Chamem-me de "inimigo da liberdade" ou qualquer coisa parecida. Mas para mim, aquelas caricaturas obscenas dos Príncipes das Astúrias ultrapassaram um limite para além do suportável. Não sei se a apreensão das publicações terá sido a melhor das ideias, mas uma coisa daquelas não podia ficar impune. Não acho que a liberdade de expressão tenha de ser ilimitada, já que mais nenhuma o é. E por mais figura pública que seja, e possa ser alvo de críticas e de sátiras, os Príncipes representam a Coroa e merecem um mínimo de respeito, coisa que não sucedeu neste episódio. Acresce que se fizessem o mesmo ao editor ou director da tal revista Jueves, alguém se indignaria se pusesse os autores da graça em tribunal?
E para os interessados, também achei ridículas as caricaturas de Maomé naquele jornal dinamarquês. Não as reacções com incitamentos à morte, nem às pilhagens subsequentes; mas os ofendidos podem sempre recorrer aos meios judiciais. Há muito que assim é, mas parece que a admiração vem de agora. Como se a liberdade de expressão não violasse igualmente outros valores tutelados pelo direito; é essa a máxima prova de que não é ilimitada e absoluta.
Aliás, ainda há bem pouco tempo, uma instância judicial condenou o colunista Augusto M. Seabra por ter chamado "energúmeno" a Rui Rio. Não houve qualquer protesto de "limitação de liberdade" nem reacção de indignação a esta sentença, e no entanto, perante os termos em causa, fica-se com a sensação de que esta pecou por excesso.
Claro que não defendo a prisão para os que se divertem a achincalhar os outros na praçapública. simplesmente, se tomarmos a livre expressão como um direito absolutíssimo, as consequências que daí adviriam seriam bem mais gravosas. Não creio mesmo que face a algumas situações concretas, ninguém aprovaria tal coisa.
Outro assunto que passou na comunicação social e atiçou comentários idênticos foi o caso da exoneração da direcora do Museu de Arte antiga. Parece que a senhor deixou trabalho de monta, com resultados visíveis. Não me custa a acreditar, até porque este ano passei por lá mais do que uma vez e gostei do que vi, como aquela exposição de arte medieval polaca. Parece no entanto que a mesma directora veio publicamente discordar das novas leis orgânicas do Governo, queixando-se da falta de autonomia finaceira do Museu e demonstrando as suas discordâncias face às opções governamentais.
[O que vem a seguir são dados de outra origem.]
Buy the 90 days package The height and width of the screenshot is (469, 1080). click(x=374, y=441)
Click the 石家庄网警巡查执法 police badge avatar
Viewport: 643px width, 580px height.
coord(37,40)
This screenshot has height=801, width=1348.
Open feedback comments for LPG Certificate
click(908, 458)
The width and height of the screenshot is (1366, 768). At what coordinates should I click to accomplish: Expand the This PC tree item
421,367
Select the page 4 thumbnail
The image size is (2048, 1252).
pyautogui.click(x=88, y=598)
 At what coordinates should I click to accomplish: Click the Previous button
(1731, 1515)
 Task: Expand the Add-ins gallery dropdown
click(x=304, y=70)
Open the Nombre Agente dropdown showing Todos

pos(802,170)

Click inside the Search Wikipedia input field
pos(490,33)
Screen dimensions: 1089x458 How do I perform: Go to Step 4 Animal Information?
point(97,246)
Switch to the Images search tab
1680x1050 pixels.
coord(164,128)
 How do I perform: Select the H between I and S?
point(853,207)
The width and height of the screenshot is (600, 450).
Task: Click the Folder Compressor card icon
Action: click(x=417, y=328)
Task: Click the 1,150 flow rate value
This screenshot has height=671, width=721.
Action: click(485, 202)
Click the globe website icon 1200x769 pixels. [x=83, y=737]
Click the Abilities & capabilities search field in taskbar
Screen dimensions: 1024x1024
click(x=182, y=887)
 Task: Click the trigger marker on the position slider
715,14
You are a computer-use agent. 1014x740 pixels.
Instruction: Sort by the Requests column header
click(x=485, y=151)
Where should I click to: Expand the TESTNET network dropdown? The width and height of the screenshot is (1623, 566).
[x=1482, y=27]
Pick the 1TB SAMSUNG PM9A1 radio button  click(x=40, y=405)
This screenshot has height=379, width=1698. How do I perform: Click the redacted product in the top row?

Tais atitudes valeram-lhe a demissão, o que levou a um abaixo-assinado solidário de várias figuras da vida cultural, e largas colunas de opinião queixando-se que tinha sido despedida por "exprimir apenas uma opinião diversa", da crescente falta de liberdade na Administração pública, no "clima estalinista", Etc. Ora como disse Vasco Pulido Valente num dos seus mais sensatos artigos desde há muito, o que estava em causa não era a liberdade de expressão da directora, mas sim os seus deveres perante a tutela e a obrigação de não desautorizar as hierarquias, como aconteceu quando resolveu ir para os jornais afrontá-las. O seu cargo implicava uma responsabilidade que implicava alguma contenção. Ao discordar do modelo oficial e exigir outro, coisa que não lhe cabia decidir, só se podia optar pela sua saída. Não se lhe impôs que aceitasse ideias diferentes das que tinha, mas uma vez que como directora das Janelas Verdes acatá-las-ia de má vontade, provocando algum mau-estar no seio do Ministério, forçosamente teria de seguir caminhos diferentes. Em qualque empresa aconteceria sempre algo de semlhante (e sim, isto aplica-se aos que acham que o Estado não pode intervir na cultura). É que "liberdade de opinião" não significa anarquia ou desobediência porque sim. Liberdade implica sempre responsabilidade pessoal, por muito que esta máxima esteja velha, gasta, e dê para qualquer ocasião.